I'm about to start using MonetDB soon, but it's a high fixed cost for switching over from MySQL. The main appeal is compiled in-database R.
Question is: How does MonetDB's memory footprint evolve with WHERE and GROUP BY
Consider the following case
"select firm,yearmonth,R_funct_calculate_something(x,y,z,d,e) FROM monetdb_db.db_table1 WHERE yearmonth between '1999-01-01' and '2010-01-01' group by firm,yearmonth"
It seems like MonetDB OUGHT to read data equivalent to the size of...

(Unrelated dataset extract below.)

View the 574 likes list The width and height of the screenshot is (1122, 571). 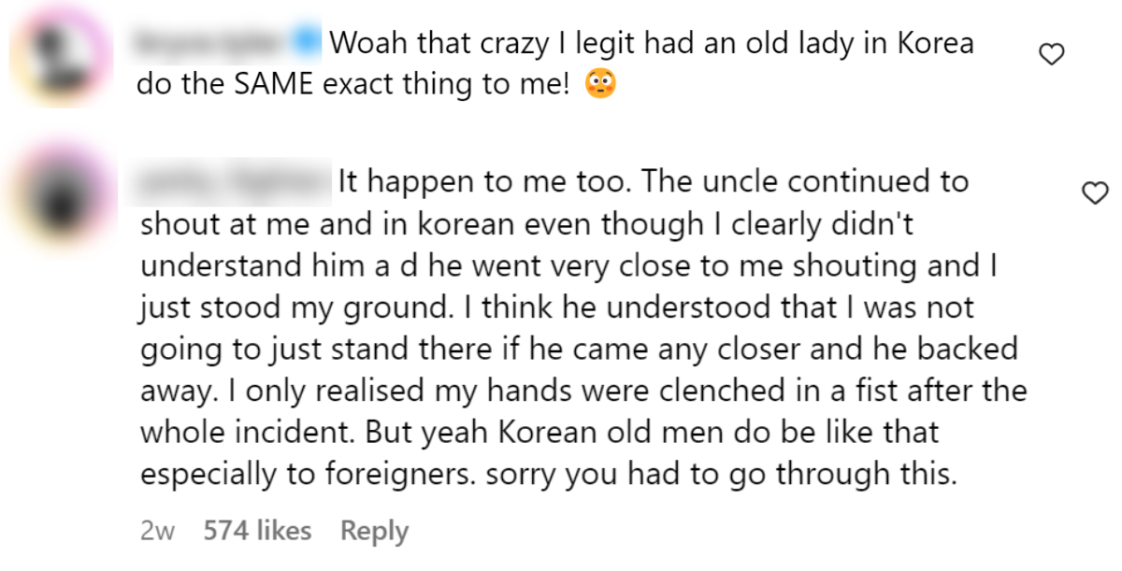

(1) [size(x)+size(y)+size(z)+size(d)+size(e)+size(firm)+size(yearmonth)] * group_size
where group size is the size of individual members of firm,yearmonth. I guess in this case bounded at 11years*12months of data.
For me, its obvious that we'll read in only data along the column dimension, but it seems less obvious the row dimension.
(2) Another possibility is instead of group_size, it reads THE WHOLE TABLE into memory.
(3) Another possibility is instead of group_size or the whole table size, it reads the portion of the table that corresponds to the WHERE statement.
Which is it? If its (2) then there's no point for me to switch in the case of very very long datasets, because the whole table being read into memory defeats the point of larger-than-memory data, but I imagine the brilliant minds at MonetDB are doing the smartest thing they can.
Thanks!